While these eight insurers declined interviews, most provided emailed statements asserting their continued commitment to prior authorization reform. Jerry Slowey, a spokesperson for Alignment Health, explained that their decision was due to concerns about the "transfer of confidential member health information through a non-standardized process involving third-party participation," suggesting such data sharing was not envisioned in the original commitment. Greg Bury of Medica stated that while the company supports standardization, the April update presented "a significant technical and operational hurdle that we are not able to commit to at this time." EmblemHealth later indicated they would sign onto the commitment after being questioned about their non-endorsement.
AHIP spokesperson Chris Bond expressed optimism that more plans would join the initiative, reiterating that health plans are "working continuously to implement their commitments." He acknowledged, however, that "there is still significant work ahead."

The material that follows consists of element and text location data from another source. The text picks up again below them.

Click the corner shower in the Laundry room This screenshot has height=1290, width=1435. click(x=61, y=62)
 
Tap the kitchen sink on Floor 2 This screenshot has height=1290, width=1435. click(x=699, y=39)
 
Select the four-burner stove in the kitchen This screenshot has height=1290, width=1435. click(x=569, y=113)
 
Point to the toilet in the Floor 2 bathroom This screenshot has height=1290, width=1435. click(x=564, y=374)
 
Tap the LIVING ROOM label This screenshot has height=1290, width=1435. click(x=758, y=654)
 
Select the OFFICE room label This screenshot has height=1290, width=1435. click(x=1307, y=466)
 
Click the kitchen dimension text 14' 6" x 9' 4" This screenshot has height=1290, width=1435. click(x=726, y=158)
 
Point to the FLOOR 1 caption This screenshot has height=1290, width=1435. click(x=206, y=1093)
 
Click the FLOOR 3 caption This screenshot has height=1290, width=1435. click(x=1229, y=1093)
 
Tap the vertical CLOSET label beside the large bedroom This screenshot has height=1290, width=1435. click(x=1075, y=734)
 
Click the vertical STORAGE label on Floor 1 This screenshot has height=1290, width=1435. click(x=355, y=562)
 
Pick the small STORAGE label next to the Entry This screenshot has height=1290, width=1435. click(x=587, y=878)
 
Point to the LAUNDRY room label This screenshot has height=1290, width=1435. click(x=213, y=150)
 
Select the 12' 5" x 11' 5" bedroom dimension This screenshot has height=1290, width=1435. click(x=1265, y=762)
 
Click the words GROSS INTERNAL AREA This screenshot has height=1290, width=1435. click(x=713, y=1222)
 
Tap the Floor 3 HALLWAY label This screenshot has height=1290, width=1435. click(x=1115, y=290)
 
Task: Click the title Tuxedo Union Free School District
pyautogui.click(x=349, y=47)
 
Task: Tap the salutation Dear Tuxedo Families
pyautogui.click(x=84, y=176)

The pledge also included a commitment to enhance transparency and provide "clear, easy-to-understand explanations" to patients regarding coverage decisions, a standard already mandated by the Affordable Care Act. However, experts like Gartner observe that insurers frequently fail to adequately explain denials, providing communications that are often "inconsistent and contradictory." Both Gartner and Representative Murphy also raised concerns about the potential for insurers to increasingly utilize artificial intelligence to generate denials, stating, "They craft the pathways to basically deny things immediately with the hope that people will give up."
Representative Murphy expressed a desire for former President Donald Trump to issue executive orders addressing these issues, but acknowledged the formidable influence of the insurance industry’s lobbying efforts. "The problem is the insurance industry is the strongest lobby in this town," he concluded.

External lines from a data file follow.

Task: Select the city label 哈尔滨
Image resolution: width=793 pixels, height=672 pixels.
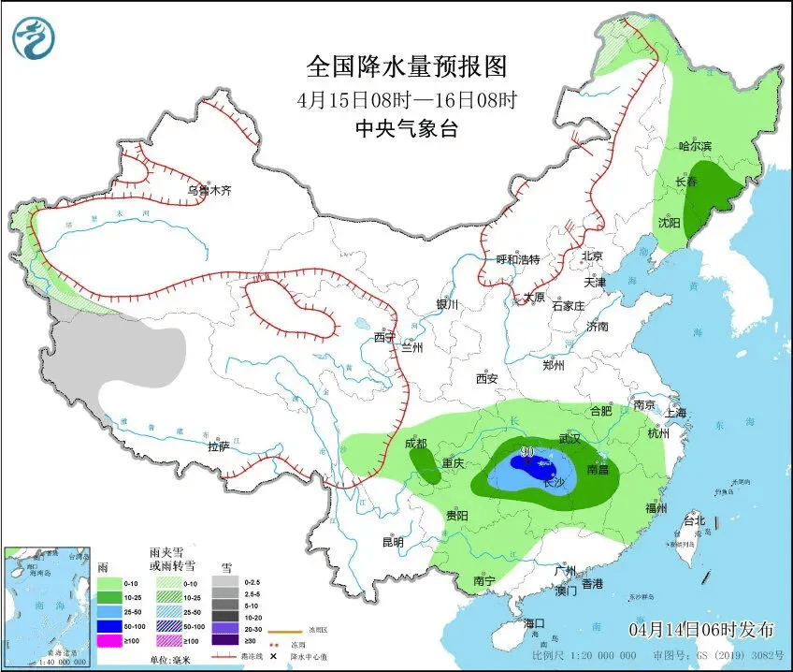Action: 695,146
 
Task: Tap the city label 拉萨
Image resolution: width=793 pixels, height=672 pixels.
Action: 218,446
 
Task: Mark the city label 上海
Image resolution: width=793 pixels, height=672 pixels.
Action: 674,413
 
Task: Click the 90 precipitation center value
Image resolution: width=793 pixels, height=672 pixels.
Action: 527,452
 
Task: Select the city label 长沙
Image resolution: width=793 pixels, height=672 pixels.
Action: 554,483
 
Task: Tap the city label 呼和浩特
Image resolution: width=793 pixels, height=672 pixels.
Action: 517,259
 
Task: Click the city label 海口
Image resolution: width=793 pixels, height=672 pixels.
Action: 534,623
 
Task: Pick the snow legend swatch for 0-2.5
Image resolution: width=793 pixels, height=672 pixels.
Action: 224,581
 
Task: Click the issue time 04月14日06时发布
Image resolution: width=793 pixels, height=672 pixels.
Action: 701,627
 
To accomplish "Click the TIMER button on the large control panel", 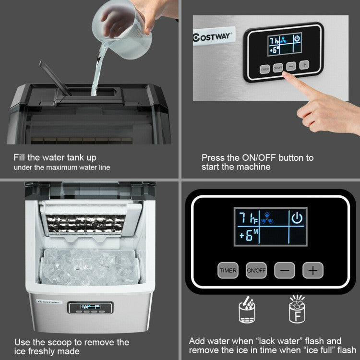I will [x=228, y=270].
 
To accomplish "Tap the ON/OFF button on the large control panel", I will [x=256, y=270].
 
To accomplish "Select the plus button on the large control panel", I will [x=312, y=270].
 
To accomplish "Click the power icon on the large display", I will [x=297, y=218].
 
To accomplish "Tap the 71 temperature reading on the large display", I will [x=246, y=218].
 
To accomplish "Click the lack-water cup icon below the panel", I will [x=247, y=310].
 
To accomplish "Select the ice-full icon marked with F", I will [x=298, y=310].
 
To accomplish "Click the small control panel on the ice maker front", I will [x=90, y=308].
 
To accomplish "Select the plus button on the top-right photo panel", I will [x=304, y=65].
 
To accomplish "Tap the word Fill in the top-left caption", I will [x=21, y=157].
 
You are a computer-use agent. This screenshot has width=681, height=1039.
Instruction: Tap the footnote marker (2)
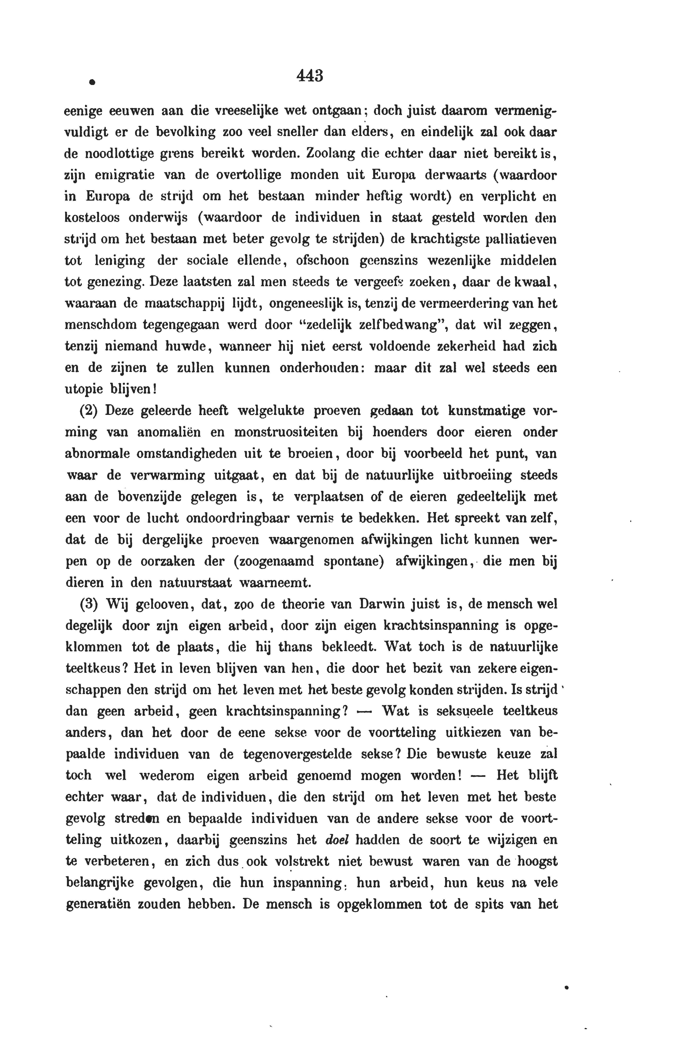89,411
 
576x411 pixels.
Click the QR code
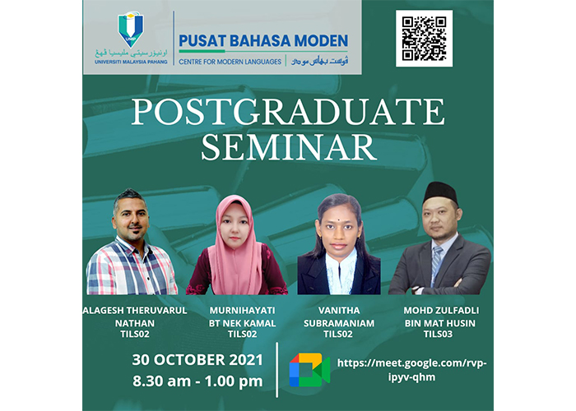[424, 39]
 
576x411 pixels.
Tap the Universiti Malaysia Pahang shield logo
[131, 30]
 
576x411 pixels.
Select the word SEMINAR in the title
[289, 147]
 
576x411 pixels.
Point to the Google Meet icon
[309, 370]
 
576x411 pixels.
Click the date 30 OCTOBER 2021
[197, 360]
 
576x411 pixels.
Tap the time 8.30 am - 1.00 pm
[197, 381]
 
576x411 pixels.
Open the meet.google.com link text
[411, 370]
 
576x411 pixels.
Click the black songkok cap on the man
[440, 192]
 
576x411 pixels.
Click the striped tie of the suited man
[436, 264]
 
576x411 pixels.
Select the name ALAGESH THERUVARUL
[135, 311]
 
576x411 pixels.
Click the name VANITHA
[339, 311]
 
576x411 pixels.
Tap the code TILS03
[439, 334]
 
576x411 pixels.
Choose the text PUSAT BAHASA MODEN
[263, 41]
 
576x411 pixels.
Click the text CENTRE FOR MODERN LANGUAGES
[230, 62]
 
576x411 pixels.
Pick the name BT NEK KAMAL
[243, 323]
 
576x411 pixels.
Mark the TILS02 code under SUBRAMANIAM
[338, 334]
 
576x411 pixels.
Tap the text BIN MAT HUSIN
[440, 323]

The experiences of patients like the Youngs and Austin, coupled with the skepticism of advocates and lawmakers, paint a picture of a system grappling with systemic issues. While the pledge represented a moment of potential progress, the reality on the ground suggests that the path to truly simplifying and improving access to care remains fraught with challenges, underscoring the need for robust regulatory oversight and accountability.